Rock ’n’ roll! Or not.

As we backstroke across the bottomless sewer of the digital age, trying to keep our snouts above the stink, The New York Times throws us a 2,049-word lifeline on … the return of the cassette tape?

Holy hell. And I thought I was a retrogrouch. I don’t know whether to be tickled by this or go hang myself in the garage.

More than a few of us will recall the struggle to take our music along Back in the Day® when it was actually music, not the overproduced tuneless swill these crazy kids are drowning themselves in today.

Those tinny little transistor radios that fit in a pocket. Aftermarket FM radios to bring the local freeform set to whatever moldering shitheap you were driving after you got carpal tunnel trying to tune in KOMA — 50,000 watts at 1520 on your AM dial — while motoring through the Intermountain West on Coors, ditch weed, and fumes, coasting the downhills in neutral and praying for a gas station before the ground tilted back up again.

Eight-track-cartridge players, God help us all, bolted insecurely under the dash where evildoers could snatch them without getting all sweaty.

And then — the compact cassette.

I don’t remember whether my Japanese pickups of the Seventies and Eighties came with AM/FM/cassette packages, but if they didn’t, I certainly added that setup at my earliest possible opportunity. I was a driving fool, Maine to Spokane, Tucson to Tacoma, and a man had to have his traveling tunes.
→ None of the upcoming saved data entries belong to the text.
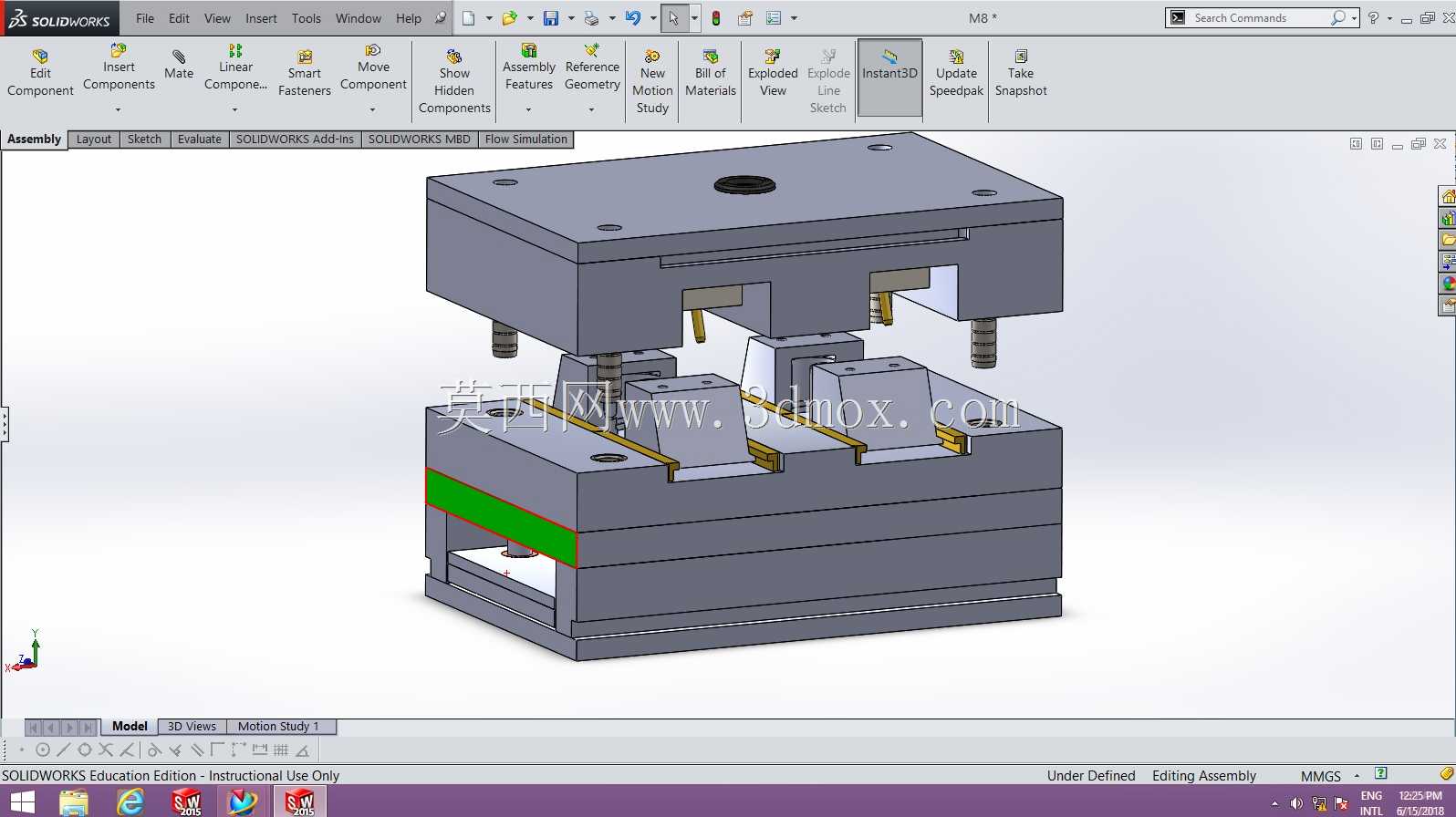1456x817 pixels.
Task: Open Bill of Materials tool
Action: (x=711, y=73)
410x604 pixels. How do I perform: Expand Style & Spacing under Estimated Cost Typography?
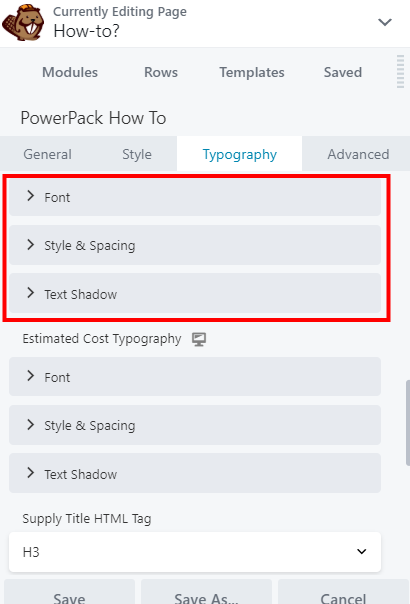[195, 425]
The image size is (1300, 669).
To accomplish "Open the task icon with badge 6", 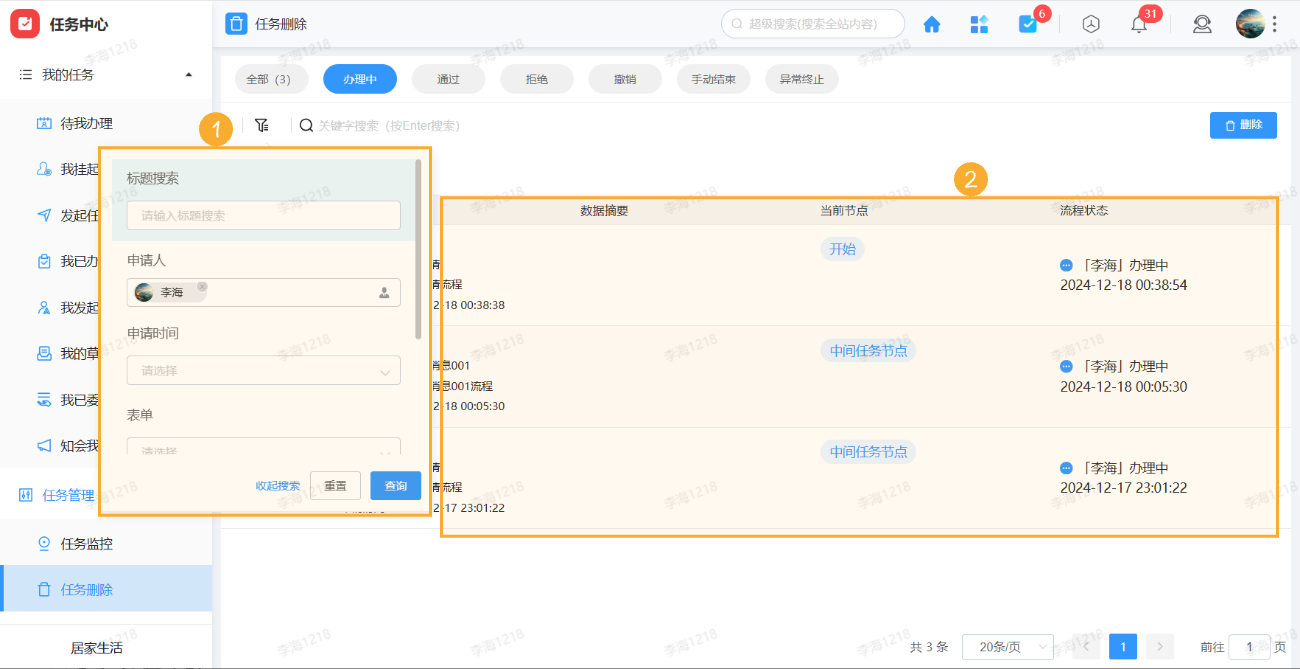I will point(1030,24).
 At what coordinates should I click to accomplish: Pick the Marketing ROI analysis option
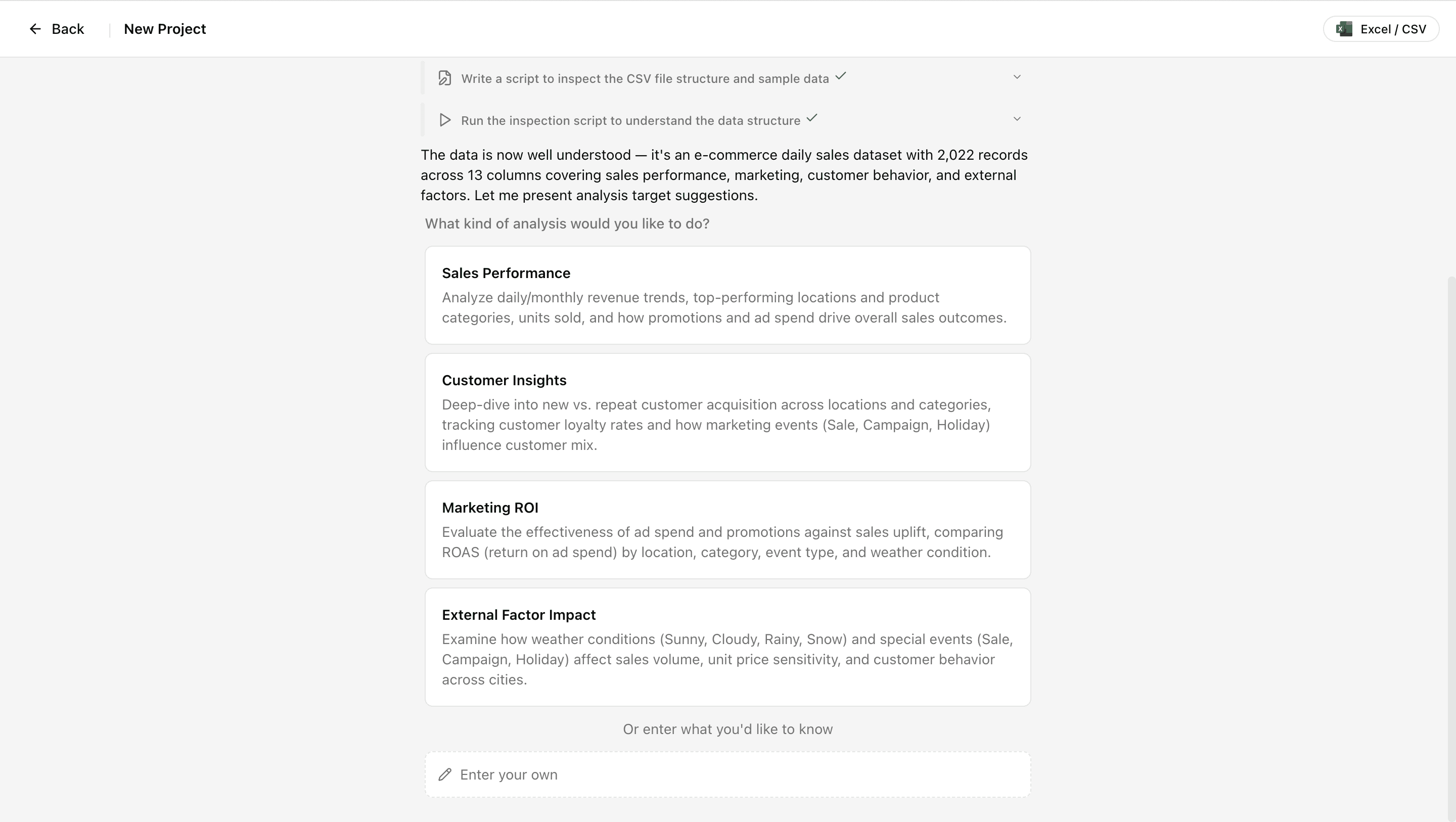(727, 530)
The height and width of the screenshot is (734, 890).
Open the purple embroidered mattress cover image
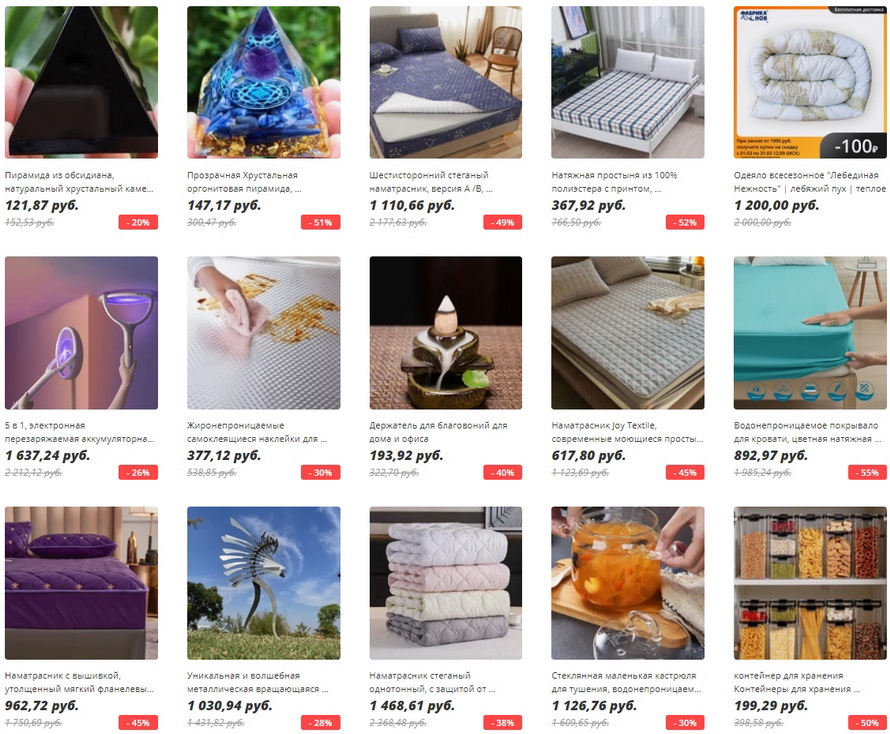click(81, 583)
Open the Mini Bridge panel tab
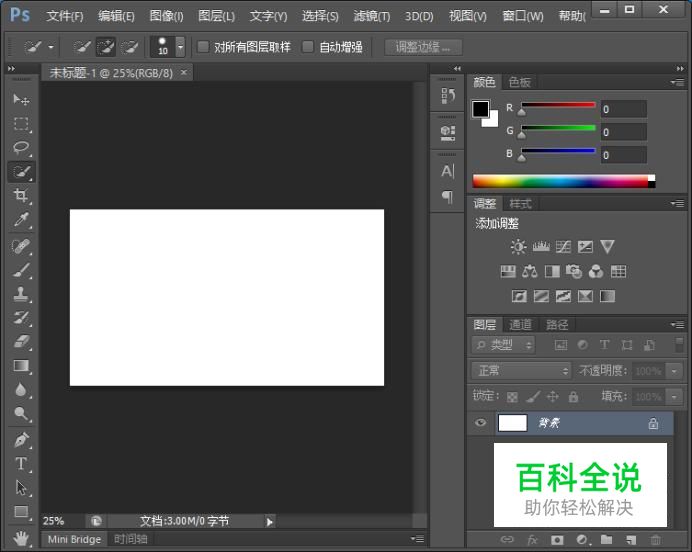 click(75, 539)
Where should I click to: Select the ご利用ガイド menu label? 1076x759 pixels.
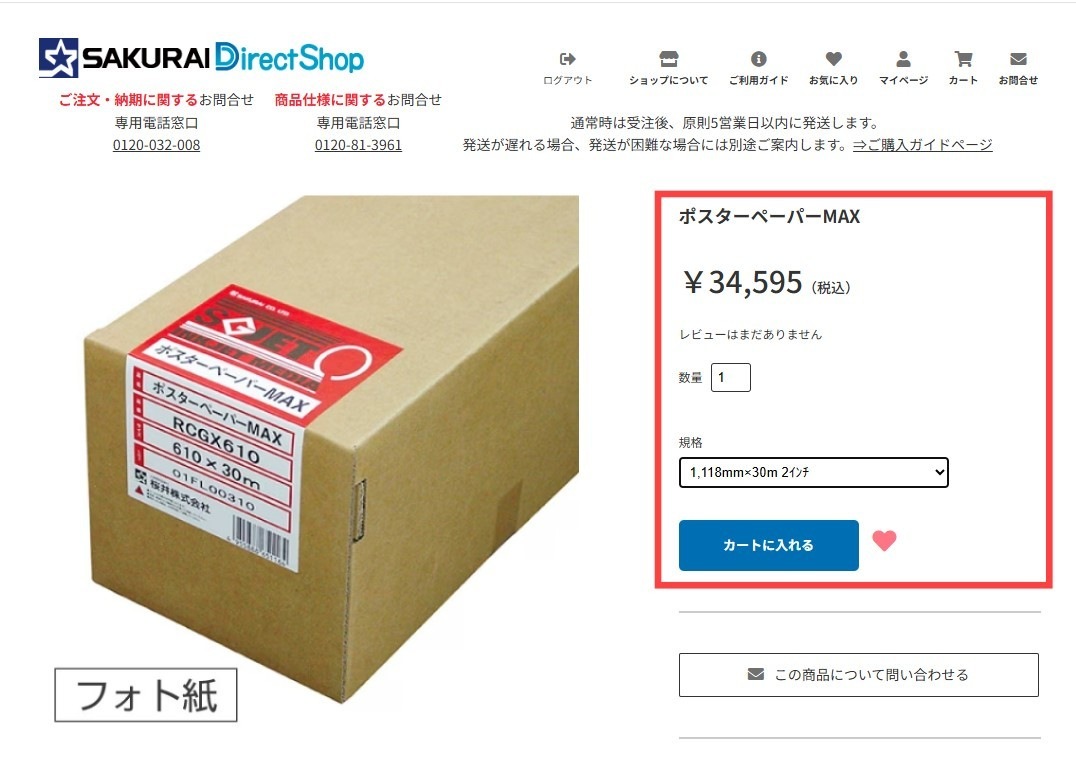point(758,80)
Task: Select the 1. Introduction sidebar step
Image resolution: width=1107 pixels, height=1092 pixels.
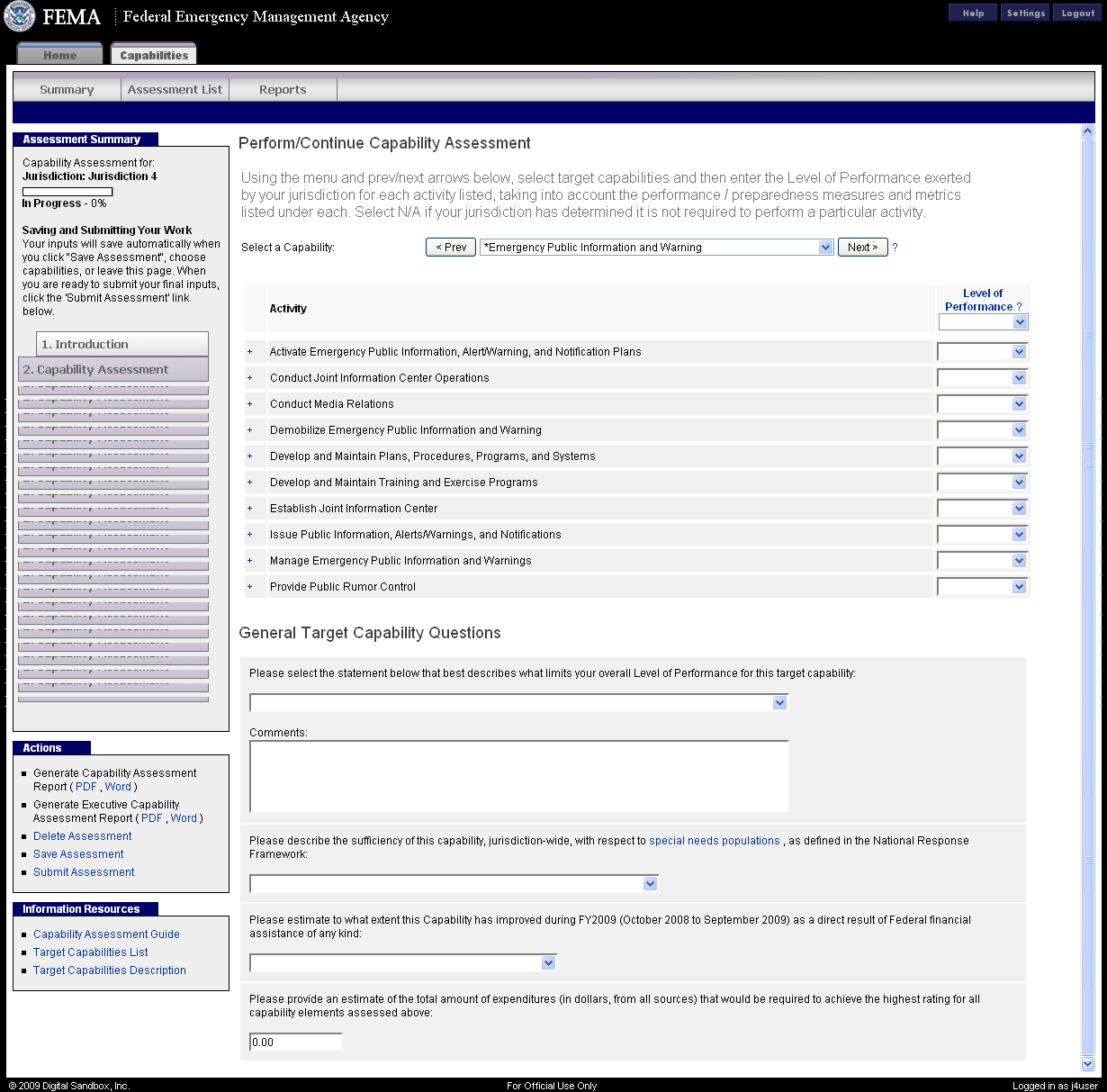Action: [x=122, y=344]
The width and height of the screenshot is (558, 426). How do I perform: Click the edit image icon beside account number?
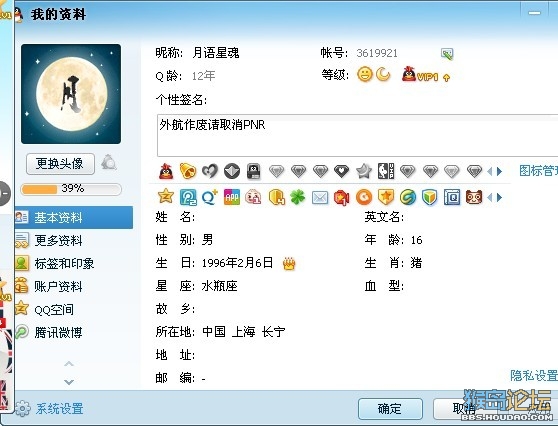[447, 54]
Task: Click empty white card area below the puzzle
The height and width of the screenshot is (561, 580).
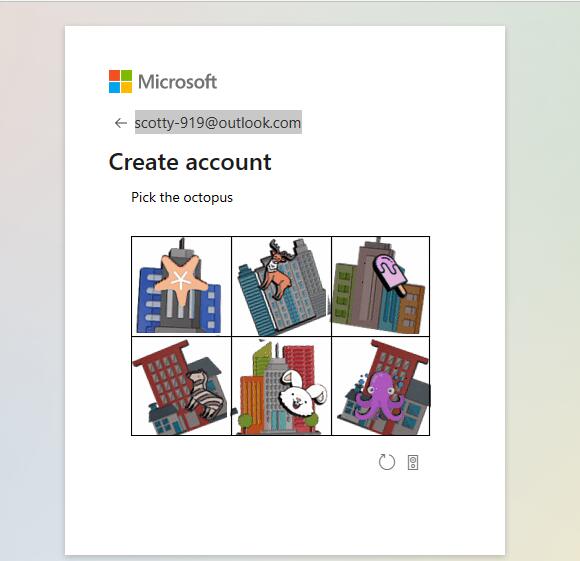Action: pos(285,514)
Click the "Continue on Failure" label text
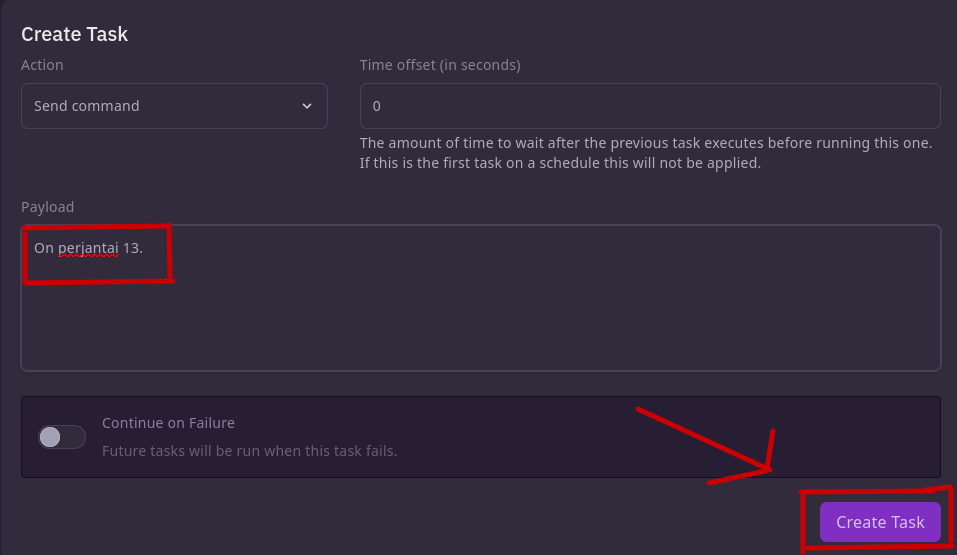 coord(168,423)
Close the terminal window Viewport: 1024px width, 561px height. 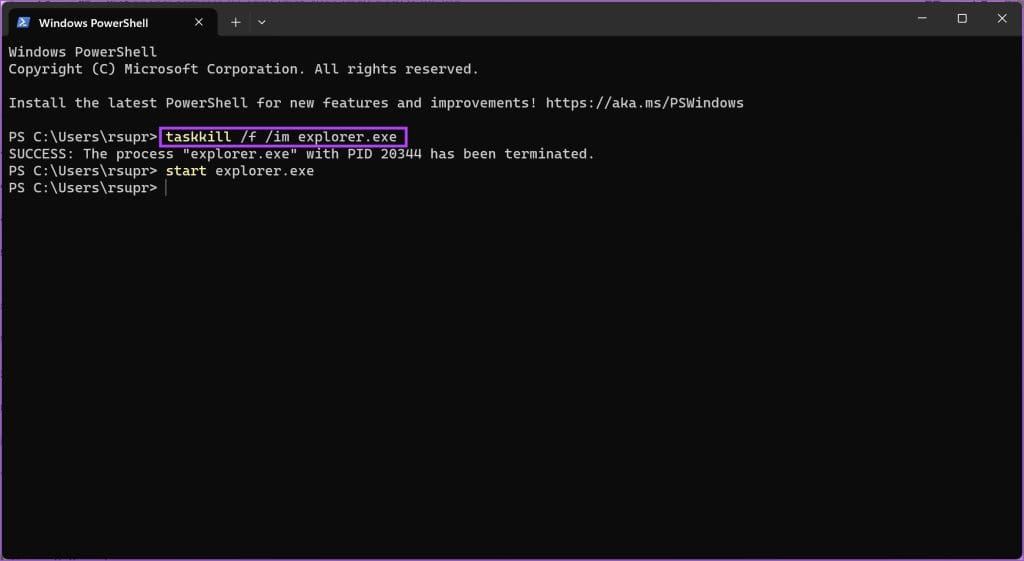tap(1002, 19)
Once a traveling companion jerked a Merle Haggard cassette out of my truck’s player and threw it out a window as we snorted that old white line across Utah. Something about turning 21 in prison doing life without parole doesn’t sound all that glamorous when you are basically a red-eyed, high-speed festival of felonies.

Who among us can’t recall spending a fun-filled hour teasing a tangle of cassette tape out of the in-dash player, then rewinding it past the wrinkled spot with a ballpoint pen?

“Goddamn it, I need this Creedence tape if I’m gonna make it across Nevada on US 50 without losing my fucking mind. …”

When the CD player came along I eventually “upgraded” to that like everybody else. Had to polish the discs more often than I ever did the truck, but the truck didn’t have to look all smooth and shiny to function.

These days when I hit the road I always carry a large box of CDs, but mostly scan the FM band for NPR affiliates, the way I once hunted for KOMA. I’m hoping to find some jazz, blues, classical, or the increasingly rare freeform set cobbled together by some kindred spirit.

But mostly what I get is pledge drives.

So I sing along with the voices in my head. That sure makes the miles fly by. And it isn’t hip or even illegal yet.